**WHAT YOU NEED TO DO**
Only lines containing "tông" are wanted from the data below. Copy those lines.

**DATASET RECORDS**
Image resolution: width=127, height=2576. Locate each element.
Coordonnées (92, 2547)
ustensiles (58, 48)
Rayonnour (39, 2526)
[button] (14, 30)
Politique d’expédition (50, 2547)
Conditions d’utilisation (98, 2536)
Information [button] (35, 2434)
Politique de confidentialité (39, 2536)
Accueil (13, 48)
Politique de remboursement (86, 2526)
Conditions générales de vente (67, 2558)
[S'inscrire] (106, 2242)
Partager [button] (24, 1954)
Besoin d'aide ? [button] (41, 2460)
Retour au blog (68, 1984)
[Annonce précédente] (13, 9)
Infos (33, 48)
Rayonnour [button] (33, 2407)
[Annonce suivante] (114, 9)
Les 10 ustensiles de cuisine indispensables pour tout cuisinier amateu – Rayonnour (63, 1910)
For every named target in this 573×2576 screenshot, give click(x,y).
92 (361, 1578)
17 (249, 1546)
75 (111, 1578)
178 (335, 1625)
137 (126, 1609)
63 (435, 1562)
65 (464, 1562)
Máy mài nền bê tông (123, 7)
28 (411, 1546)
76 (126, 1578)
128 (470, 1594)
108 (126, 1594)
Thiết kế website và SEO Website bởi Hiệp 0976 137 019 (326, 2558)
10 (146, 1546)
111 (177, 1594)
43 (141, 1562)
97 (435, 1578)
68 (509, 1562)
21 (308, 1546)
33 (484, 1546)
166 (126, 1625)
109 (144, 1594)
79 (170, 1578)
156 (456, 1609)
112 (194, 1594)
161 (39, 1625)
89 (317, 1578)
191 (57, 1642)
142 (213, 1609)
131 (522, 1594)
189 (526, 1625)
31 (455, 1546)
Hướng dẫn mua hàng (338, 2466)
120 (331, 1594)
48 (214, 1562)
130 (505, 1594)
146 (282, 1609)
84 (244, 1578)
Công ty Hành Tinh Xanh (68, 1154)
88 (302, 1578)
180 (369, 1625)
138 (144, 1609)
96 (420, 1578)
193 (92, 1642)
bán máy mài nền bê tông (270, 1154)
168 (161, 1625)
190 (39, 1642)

**WRITTEN REPLY**
Máy mài nền bê tông (123, 7)
bán máy mài nền bê tông (270, 1154)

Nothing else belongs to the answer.